To determine whether a law constitutes a punishment, we analyze:
- whether the challenged statute falls within the historical meaning of legislative punishment [the historical test];
- whether the statute, viewed in terms of the type and severity of burdens imposed, reasonably can be said to further nonpunitive legislative purposes [the functional test]; and
- whether the legislative record evinces a congressional intent to punish [the motivational test].
The Act clearly is not a bill of attainder judged by any of these tests.
TikTok contends the Act satisfies the historical test because it bars TikTok from its chosen business. TikTok reasons the prohibitions of the Act are close analogs to two categories of legislative action historically regarded as bills of attainder: confiscation of property and legislative bars to participation in a specific employment or profession. According to TikTok, the Act effectively requires TikTok to relinquish its property or see it rendered useless, and it precludes TikTok from continuing to participate in a legitimate business enterprise.

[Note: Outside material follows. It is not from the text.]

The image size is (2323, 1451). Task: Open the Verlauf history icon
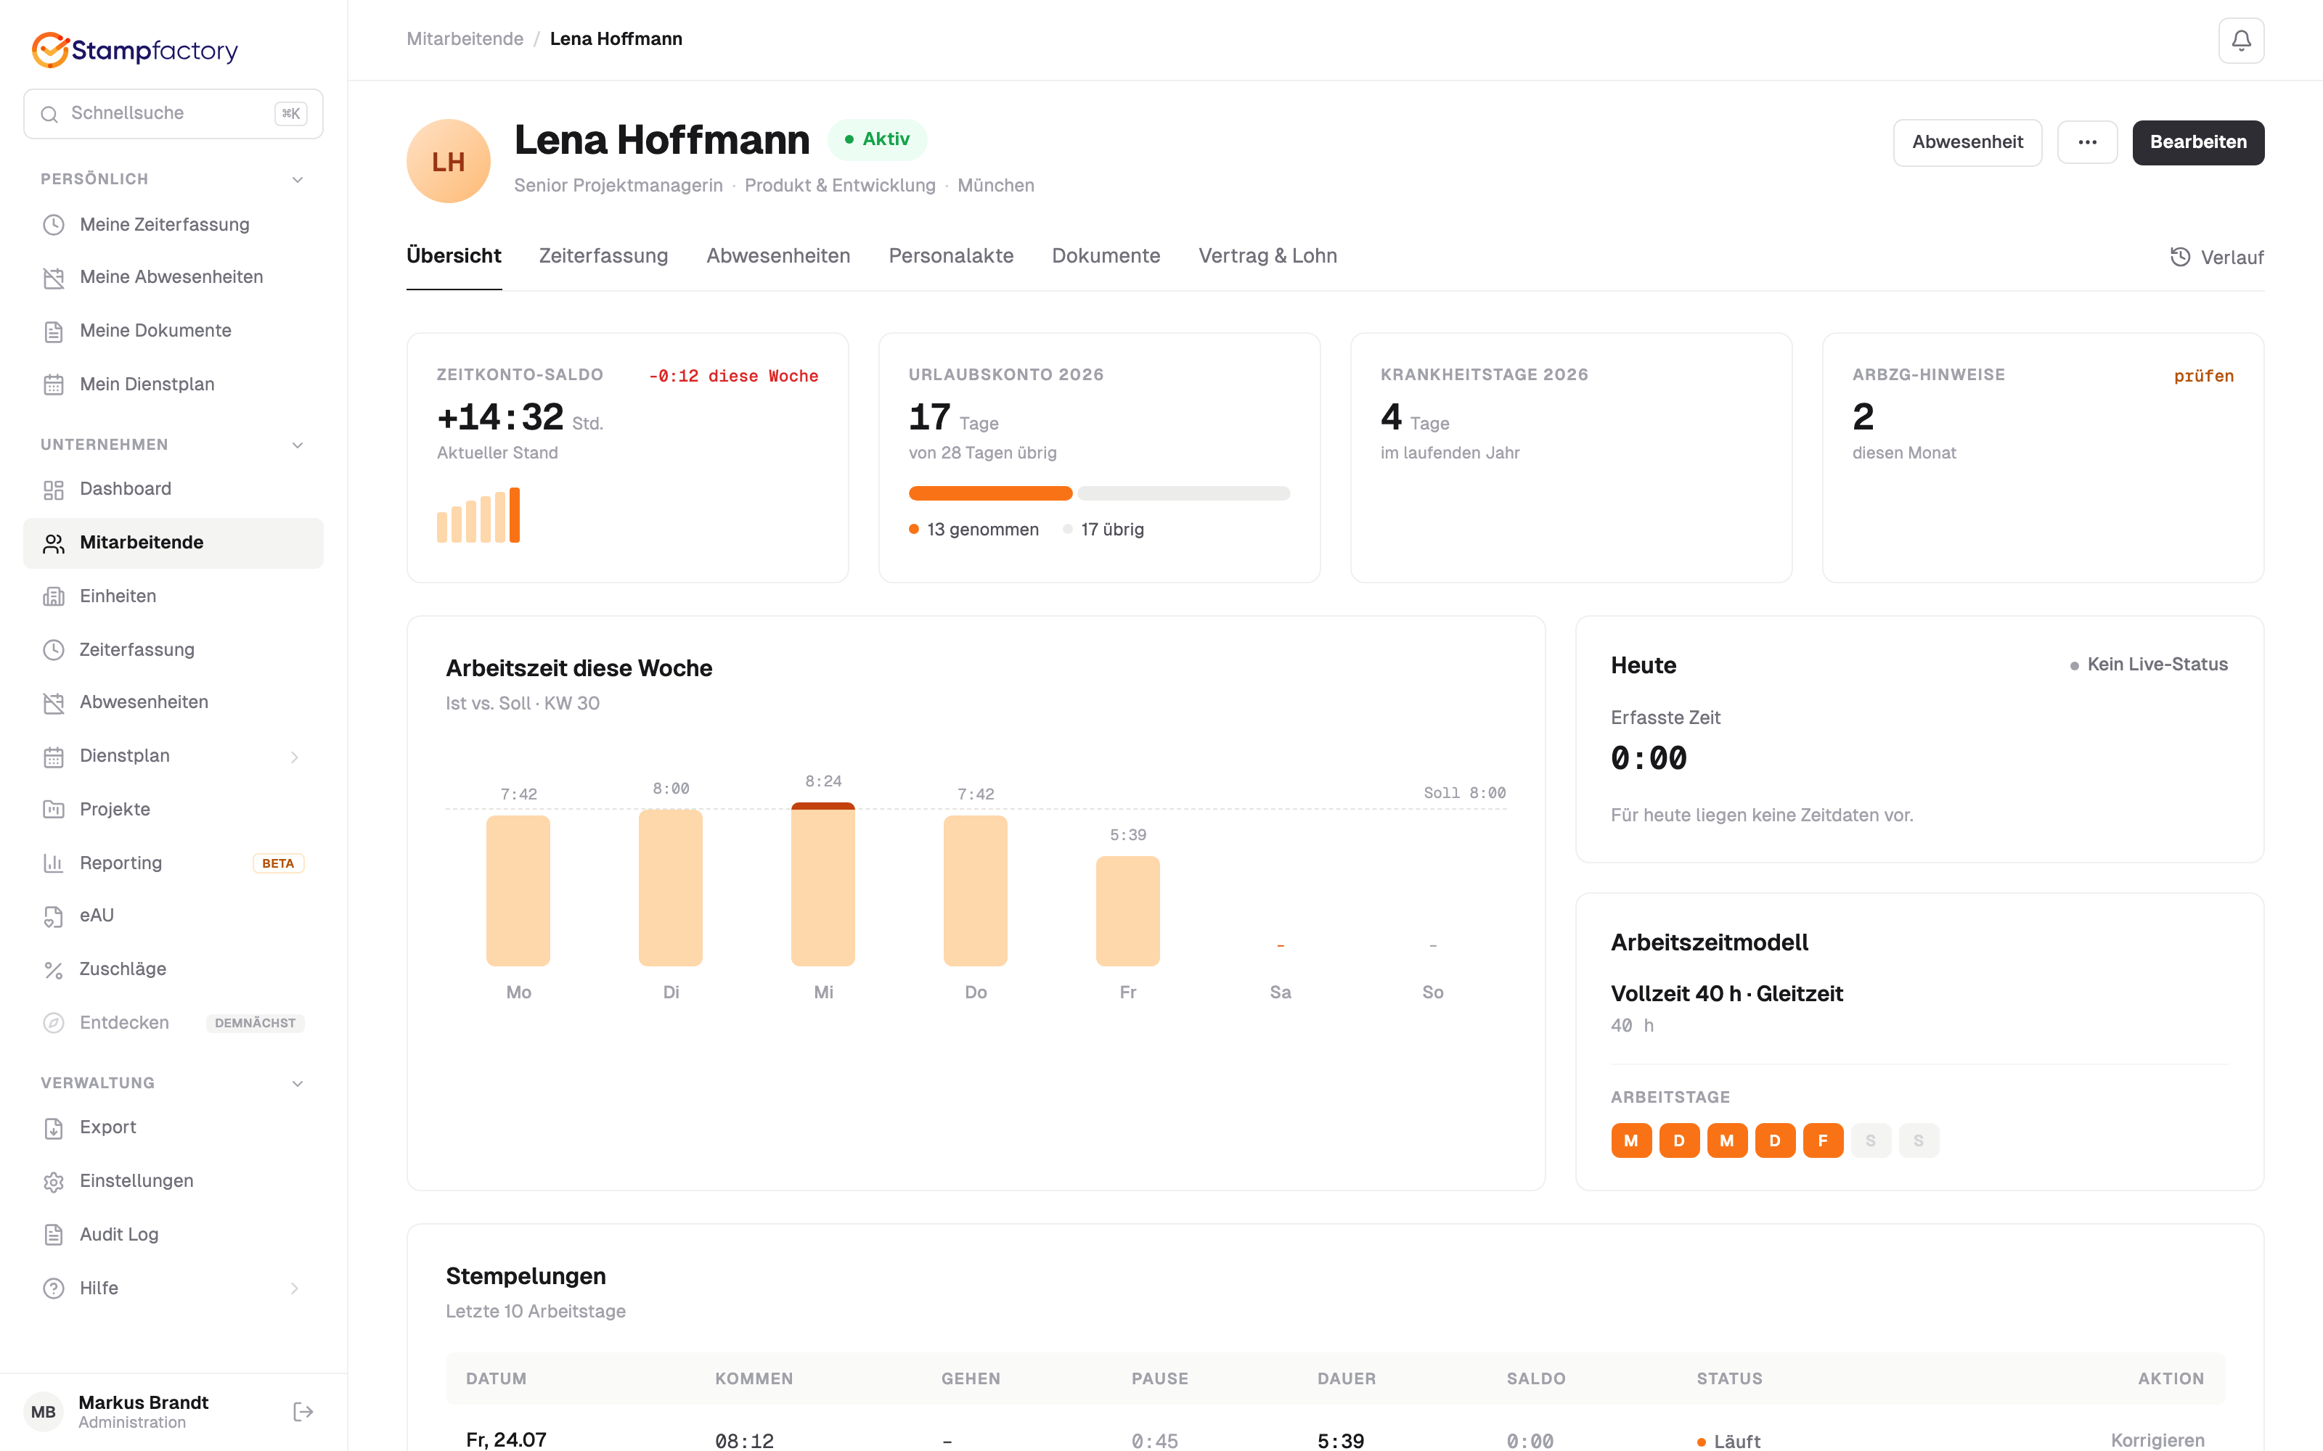pyautogui.click(x=2180, y=257)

As already explained, however, the Act requires a divestiture — that is, a sale, not a confiscation — as a condition of continuing to operate in the United States. See BellSouth (explaining that although "structural separation is hardly costless, neither does it remotely approach the disabilities that have traditionally marked forbidden attainders"); see also Kaspersky Lab, Inc. (comparing a law requiring the Government to remove from its systems a Russia-based company's software to the business regulations in the BellSouth cases). Nor is the divestiture requirement analogous to a legislative bar on someone's participation in a specific employment or profession. See Kaspersky Lab, Inc. (rejecting a similar analogy in part "because human beings and corporate entities are so dissimilar").

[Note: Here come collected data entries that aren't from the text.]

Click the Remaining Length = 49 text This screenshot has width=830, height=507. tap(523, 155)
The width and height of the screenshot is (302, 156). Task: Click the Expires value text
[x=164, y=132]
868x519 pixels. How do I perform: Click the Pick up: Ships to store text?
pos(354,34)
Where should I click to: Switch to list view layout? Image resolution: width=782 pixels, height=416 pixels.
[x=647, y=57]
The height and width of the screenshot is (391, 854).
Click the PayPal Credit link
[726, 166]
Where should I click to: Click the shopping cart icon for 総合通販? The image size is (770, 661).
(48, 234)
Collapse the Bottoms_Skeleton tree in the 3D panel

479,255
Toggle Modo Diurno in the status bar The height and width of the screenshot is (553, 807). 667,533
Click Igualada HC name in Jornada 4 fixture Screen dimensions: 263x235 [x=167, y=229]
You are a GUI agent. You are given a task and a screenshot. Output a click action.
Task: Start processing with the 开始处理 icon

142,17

The closer historical analog to the Act is a line-of-business restriction, which does not come within the historical meaning of a legislative punishment…. [A] "statute that leaves open perpetually the possibility of [overcoming a legislative restriction] does not fall within the historical meaning of forbidden legislative punishment." The qualified divestiture exemption does just that …: TikTok can execute a divestiture and return to the U.S. market at any time without running afoul of the law.

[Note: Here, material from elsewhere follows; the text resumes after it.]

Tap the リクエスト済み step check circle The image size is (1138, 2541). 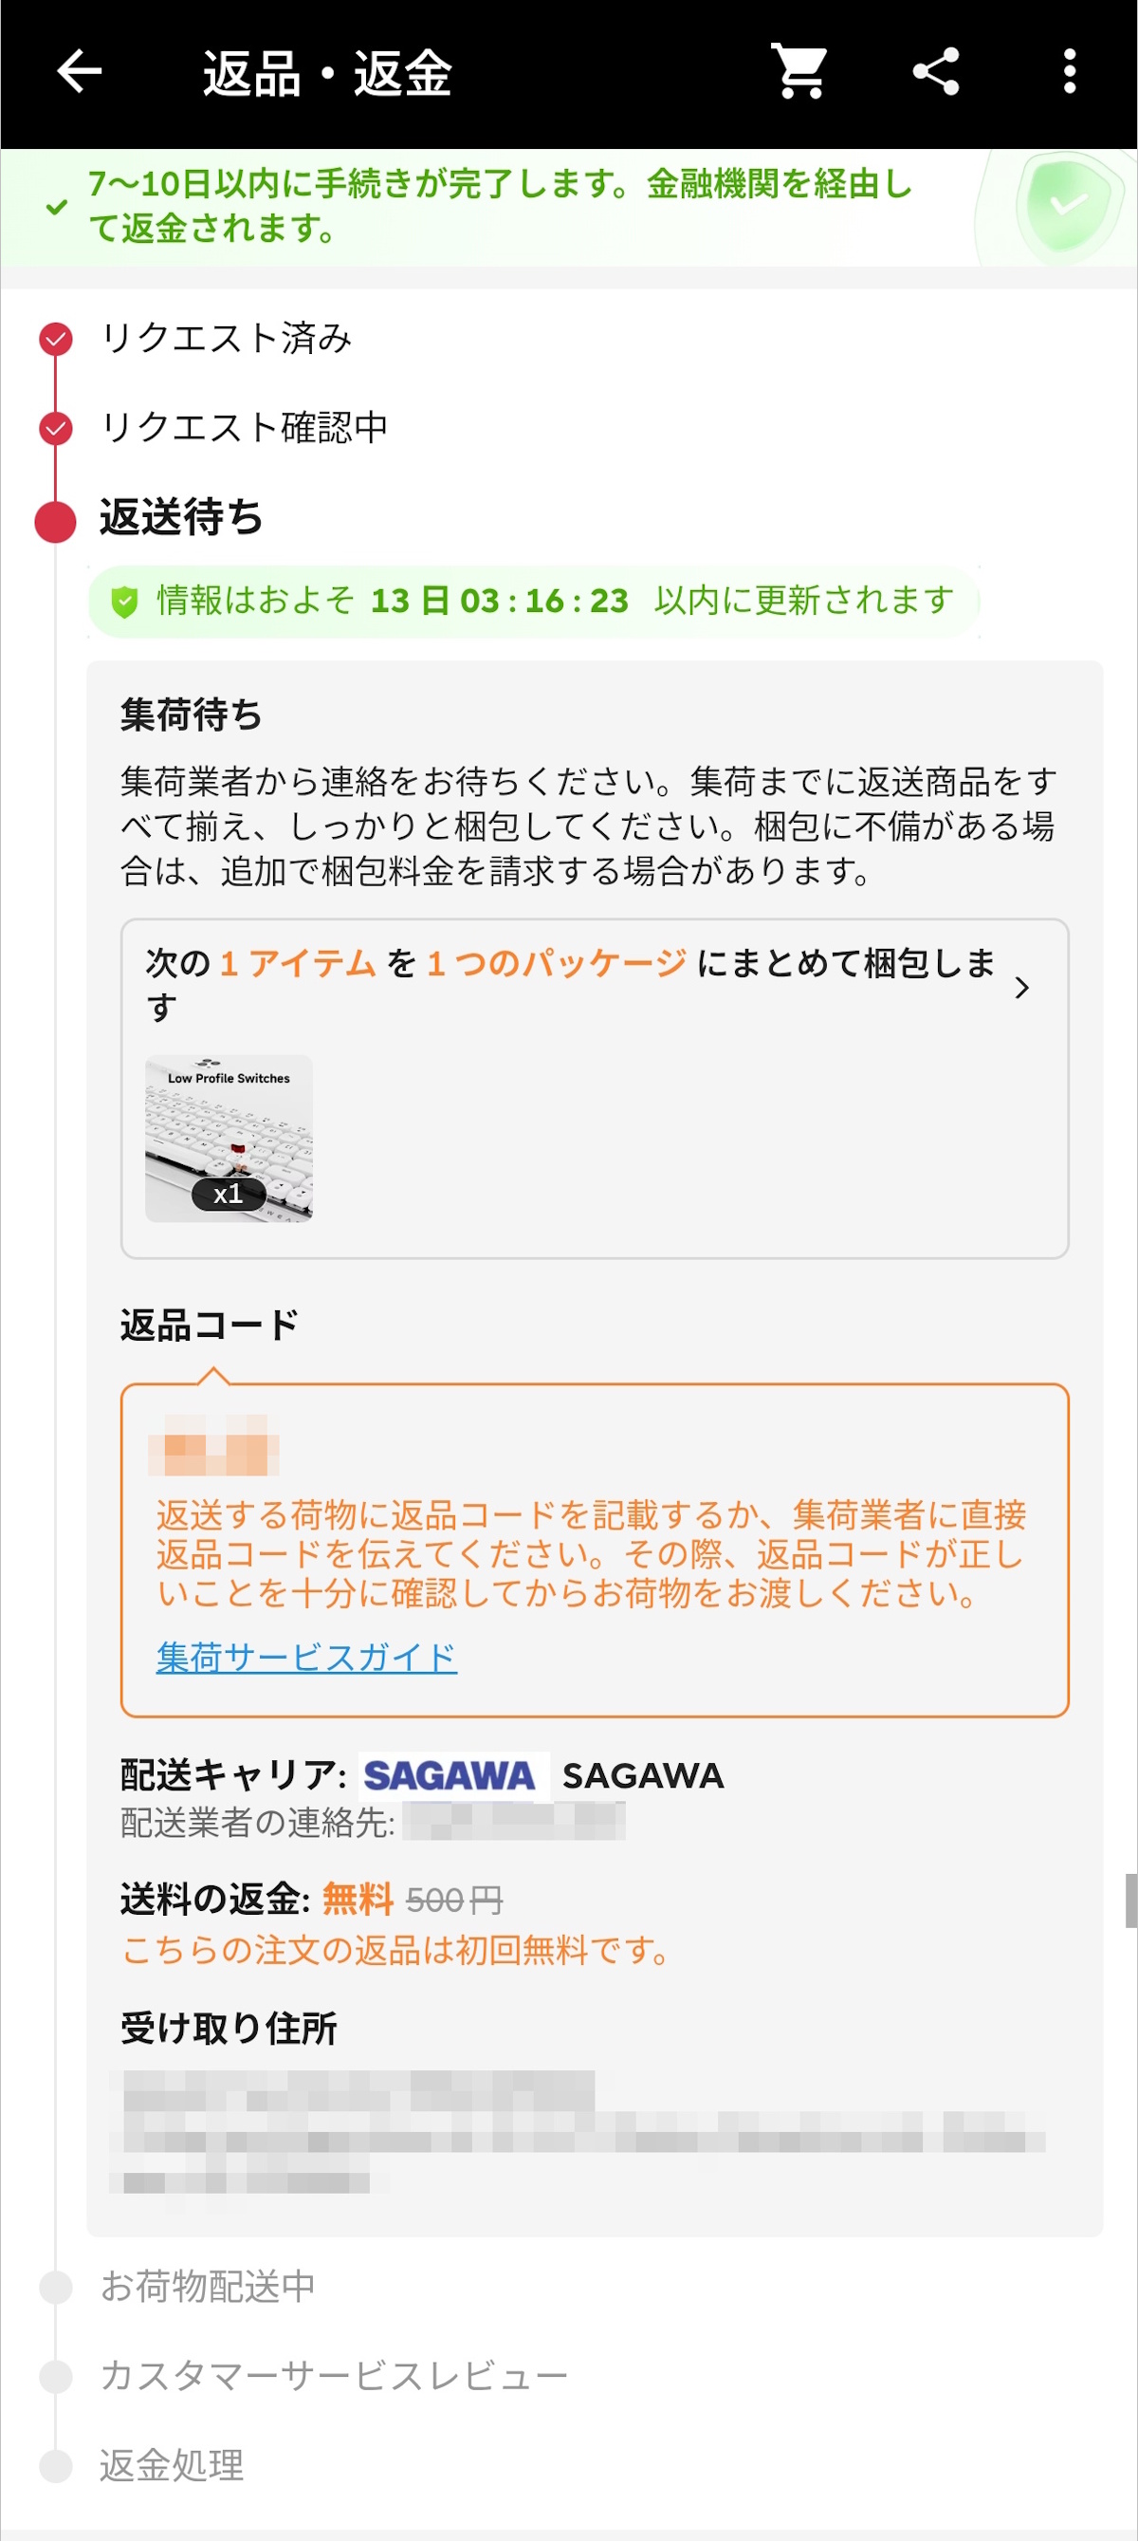point(55,338)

The Act also passes muster under the functional test. For purposes of this analysis, the "question is not whether a burden is proportionate to the objective, but rather whether the burden is so disproportionate that it belies any purported nonpunitive goals." Considering our conclusion that the Act passes heightened scrutiny for purposes of the First Amendment, it obviously satisfies the functional inquiry here: The Act furthers the Government's nonpunitive objective of limiting the PRC's ability to threaten U.S. national security through data collection and covert manipulation of information. The Government's solution to those threats "has the earmarks of a rather conventional response to a security risk: remove the risk."
In other words, the Government's attempt to address the risks posed by TikTok reflects a forward-looking prophylactic, not a backward-looking punitive, purpose. That
is sufficient to satisfy the functional analysis….The so-called motivational test, for its part, hardly merits discussion. "Given the obvious restraints on the usefulness of legislative history," congressional intent to punish is difficult to establish. Indeed, the motivational test is not "determinative in the absence of unmistakable evidence of punitive intent." TikTok does not come close to satisfying that requirement. We therefore conclude the Act does not violate the Bill of Attainder Clause under any of the relevant tests.